# [PROBLEM TO SOLVE]
Could you reproduce, exactly as written, every line from the one containing "阿久津川 (311, 393)" through the last line of the records, and nothing else?

# [Stored records]
▶

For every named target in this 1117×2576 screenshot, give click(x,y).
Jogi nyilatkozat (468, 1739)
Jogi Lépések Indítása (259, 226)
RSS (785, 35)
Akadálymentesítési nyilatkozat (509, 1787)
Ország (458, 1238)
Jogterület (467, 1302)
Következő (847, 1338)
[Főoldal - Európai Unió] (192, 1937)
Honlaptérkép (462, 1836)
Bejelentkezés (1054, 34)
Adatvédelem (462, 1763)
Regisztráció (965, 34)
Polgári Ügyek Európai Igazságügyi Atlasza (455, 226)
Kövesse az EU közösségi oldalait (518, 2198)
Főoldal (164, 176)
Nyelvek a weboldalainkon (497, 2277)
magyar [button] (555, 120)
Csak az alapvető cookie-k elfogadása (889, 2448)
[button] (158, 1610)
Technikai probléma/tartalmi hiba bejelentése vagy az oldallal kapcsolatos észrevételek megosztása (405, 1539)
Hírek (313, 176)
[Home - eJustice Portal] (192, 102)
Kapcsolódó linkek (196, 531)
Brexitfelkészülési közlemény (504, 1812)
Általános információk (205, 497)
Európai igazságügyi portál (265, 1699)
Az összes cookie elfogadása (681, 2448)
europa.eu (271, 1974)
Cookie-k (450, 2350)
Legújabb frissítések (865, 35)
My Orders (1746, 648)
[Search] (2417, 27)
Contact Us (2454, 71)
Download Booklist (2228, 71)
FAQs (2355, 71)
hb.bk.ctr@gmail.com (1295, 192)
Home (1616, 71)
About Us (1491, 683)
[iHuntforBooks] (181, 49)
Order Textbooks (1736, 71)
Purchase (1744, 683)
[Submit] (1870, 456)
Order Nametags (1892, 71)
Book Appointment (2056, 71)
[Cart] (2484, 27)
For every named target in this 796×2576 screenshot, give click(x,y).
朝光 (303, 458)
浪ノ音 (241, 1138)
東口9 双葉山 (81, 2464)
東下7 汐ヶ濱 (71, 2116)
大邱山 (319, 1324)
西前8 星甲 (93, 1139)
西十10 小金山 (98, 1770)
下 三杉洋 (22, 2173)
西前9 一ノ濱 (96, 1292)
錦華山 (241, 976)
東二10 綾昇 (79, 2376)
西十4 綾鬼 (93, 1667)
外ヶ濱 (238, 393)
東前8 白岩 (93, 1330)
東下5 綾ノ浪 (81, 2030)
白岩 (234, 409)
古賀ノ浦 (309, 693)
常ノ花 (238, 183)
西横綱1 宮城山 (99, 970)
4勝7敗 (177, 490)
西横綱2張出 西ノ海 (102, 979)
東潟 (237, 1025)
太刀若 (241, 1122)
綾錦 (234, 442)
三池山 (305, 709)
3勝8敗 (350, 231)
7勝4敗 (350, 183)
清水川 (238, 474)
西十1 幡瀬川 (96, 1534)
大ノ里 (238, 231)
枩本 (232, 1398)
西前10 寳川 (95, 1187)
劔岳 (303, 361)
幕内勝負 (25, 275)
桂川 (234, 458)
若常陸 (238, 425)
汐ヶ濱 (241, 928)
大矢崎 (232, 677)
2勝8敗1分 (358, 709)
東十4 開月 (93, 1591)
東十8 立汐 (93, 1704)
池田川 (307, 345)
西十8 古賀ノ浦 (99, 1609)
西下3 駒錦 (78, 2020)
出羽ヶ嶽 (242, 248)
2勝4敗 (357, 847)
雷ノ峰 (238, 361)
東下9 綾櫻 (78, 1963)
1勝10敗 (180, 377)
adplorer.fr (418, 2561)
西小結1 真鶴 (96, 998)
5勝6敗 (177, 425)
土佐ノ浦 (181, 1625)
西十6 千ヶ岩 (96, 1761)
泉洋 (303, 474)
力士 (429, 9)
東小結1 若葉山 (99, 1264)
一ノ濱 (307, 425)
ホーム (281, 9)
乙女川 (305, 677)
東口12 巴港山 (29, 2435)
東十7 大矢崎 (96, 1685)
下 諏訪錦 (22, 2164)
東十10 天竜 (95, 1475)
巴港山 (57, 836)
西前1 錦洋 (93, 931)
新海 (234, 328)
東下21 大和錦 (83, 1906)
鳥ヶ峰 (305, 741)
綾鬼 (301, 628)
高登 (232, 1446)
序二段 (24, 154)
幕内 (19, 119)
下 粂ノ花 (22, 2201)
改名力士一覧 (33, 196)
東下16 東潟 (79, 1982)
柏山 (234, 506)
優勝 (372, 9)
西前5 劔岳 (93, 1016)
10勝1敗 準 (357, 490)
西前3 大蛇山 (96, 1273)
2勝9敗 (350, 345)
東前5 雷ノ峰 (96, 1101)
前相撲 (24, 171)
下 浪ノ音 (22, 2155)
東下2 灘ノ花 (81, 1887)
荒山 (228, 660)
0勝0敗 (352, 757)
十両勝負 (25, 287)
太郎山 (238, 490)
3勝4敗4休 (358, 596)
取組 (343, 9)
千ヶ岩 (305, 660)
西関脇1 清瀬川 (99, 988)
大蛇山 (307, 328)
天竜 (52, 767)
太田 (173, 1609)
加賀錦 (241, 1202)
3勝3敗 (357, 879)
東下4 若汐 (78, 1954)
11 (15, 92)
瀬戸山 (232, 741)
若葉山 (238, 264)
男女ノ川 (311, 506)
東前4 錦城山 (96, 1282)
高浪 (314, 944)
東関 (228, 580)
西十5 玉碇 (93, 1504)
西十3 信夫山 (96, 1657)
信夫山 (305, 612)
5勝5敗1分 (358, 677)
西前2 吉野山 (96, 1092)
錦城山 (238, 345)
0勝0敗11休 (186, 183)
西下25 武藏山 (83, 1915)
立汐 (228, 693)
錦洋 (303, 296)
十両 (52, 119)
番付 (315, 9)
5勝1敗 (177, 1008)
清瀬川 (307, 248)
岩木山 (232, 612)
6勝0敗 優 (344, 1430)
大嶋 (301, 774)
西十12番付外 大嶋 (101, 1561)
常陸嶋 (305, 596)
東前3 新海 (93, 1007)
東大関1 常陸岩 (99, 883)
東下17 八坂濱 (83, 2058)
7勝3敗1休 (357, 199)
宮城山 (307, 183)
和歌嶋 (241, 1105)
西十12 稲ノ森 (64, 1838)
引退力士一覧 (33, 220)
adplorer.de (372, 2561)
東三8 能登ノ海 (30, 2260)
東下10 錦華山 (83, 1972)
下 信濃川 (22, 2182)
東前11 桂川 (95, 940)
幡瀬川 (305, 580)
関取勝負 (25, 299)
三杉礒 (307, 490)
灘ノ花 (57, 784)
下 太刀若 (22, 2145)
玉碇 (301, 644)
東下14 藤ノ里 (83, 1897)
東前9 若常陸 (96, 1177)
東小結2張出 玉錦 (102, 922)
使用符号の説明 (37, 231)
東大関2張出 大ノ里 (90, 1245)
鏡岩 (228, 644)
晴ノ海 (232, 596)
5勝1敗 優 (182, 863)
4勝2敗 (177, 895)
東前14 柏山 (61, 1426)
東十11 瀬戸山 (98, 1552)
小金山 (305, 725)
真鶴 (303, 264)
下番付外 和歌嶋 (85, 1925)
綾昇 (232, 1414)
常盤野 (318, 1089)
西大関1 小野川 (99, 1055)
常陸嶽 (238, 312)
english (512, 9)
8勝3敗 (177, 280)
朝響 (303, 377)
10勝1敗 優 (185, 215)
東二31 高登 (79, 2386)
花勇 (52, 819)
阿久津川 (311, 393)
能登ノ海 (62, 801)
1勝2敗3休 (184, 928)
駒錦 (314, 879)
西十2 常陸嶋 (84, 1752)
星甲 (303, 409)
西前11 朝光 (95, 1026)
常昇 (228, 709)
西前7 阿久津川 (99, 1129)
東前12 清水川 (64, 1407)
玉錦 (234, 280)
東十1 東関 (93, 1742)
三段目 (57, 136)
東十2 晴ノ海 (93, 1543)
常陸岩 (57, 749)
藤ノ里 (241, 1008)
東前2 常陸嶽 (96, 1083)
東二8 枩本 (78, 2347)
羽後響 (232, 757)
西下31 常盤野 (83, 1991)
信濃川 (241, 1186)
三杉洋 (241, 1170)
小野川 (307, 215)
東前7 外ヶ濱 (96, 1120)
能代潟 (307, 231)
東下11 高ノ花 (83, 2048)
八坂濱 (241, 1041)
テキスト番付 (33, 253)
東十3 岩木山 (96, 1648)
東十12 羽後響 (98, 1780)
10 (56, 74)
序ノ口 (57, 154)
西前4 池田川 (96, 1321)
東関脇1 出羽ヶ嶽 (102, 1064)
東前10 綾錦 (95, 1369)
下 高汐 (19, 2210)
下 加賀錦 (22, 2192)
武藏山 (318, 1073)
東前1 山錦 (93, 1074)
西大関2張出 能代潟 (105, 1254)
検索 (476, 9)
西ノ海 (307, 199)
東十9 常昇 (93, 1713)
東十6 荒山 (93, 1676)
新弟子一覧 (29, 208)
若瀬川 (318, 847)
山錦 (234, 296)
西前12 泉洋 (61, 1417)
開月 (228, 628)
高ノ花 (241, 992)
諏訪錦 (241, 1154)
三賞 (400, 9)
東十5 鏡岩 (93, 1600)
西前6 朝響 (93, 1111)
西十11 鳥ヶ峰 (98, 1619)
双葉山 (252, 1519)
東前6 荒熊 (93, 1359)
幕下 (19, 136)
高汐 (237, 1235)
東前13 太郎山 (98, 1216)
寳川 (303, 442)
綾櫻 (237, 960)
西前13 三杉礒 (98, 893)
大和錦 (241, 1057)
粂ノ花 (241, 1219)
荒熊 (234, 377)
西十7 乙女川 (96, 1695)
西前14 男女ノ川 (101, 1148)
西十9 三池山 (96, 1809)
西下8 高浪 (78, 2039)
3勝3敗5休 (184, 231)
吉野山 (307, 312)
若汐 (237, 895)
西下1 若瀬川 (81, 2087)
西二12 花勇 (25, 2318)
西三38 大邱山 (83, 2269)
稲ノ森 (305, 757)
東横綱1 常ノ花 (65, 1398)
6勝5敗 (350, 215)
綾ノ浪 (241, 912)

◀

# [ANSWER TO THIS PROBLEM]
阿久津川 (311, 393)
能登ノ海 (62, 801)
1勝2敗3休 (184, 928)
駒錦 (314, 879)
西十2 常陸嶋 (84, 1752)
星甲 (303, 409)
西前11 朝光 (95, 1026)
常昇 (228, 709)
西前7 阿久津川 (99, 1129)
東前12 清水川 (64, 1407)
玉錦 (234, 280)
東十1 東関 (93, 1742)
三段目 (57, 136)
東十2 晴ノ海 (93, 1543)
常陸岩 (57, 749)
藤ノ里 (241, 1008)
東前2 常陸嶽 (96, 1083)
東二8 枩本 (78, 2347)
羽後響 (232, 757)
西下31 常盤野 (83, 1991)
信濃川 (241, 1186)
三杉洋 (241, 1170)
小野川 (307, 215)
東前7 外ヶ濱 (96, 1120)
能代潟 (307, 231)
東下11 高ノ花 (83, 2048)
八坂濱 (241, 1041)
テキスト番付 (33, 253)
東十3 岩木山 (96, 1648)
東十12 羽後響 (98, 1780)
10 (56, 74)
序ノ口 (57, 154)
西前4 池田川 (96, 1321)
東関脇1 出羽ヶ嶽 (102, 1064)
東前10 綾錦 (95, 1369)
下 高汐 (19, 2210)
下 加賀錦 (22, 2192)
武藏山 (318, 1073)
東前1 山錦 (93, 1074)
西大関2張出 能代潟 (105, 1254)
検索 (476, 9)
西ノ海 (307, 199)
東十9 常昇 (93, 1713)
東十6 荒山 (93, 1676)
新弟子一覧 (29, 208)
若瀬川 (318, 847)
山錦 (234, 296)
西前12 泉洋 (61, 1417)
開月 (228, 628)
高ノ花 (241, 992)
諏訪錦 (241, 1154)
三賞 (400, 9)
東十5 鏡岩 (93, 1600)
西前6 朝響 (93, 1111)
西十11 鳥ヶ峰 (98, 1619)
双葉山 (252, 1519)
東前6 荒熊 (93, 1359)
幕下 (19, 136)
高汐 (237, 1235)
東前13 太郎山 (98, 1216)
寳川 (303, 442)
綾櫻 (237, 960)
西前13 三杉礒 (98, 893)
大和錦 (241, 1057)
粂ノ花 (241, 1219)
荒熊 (234, 377)
西十7 乙女川 (96, 1695)
西前14 男女ノ川 (101, 1148)
西十9 三池山 (96, 1809)
西下8 高浪 (78, 2039)
3勝3敗5休 (184, 231)
吉野山 (307, 312)
若汐 (237, 895)
西下1 若瀬川 (81, 2087)
西二12 花勇 (25, 2318)
西三38 大邱山 (83, 2269)
稲ノ森 (305, 757)
東横綱1 常ノ花 (65, 1398)
6勝5敗 (350, 215)
綾ノ浪 (241, 912)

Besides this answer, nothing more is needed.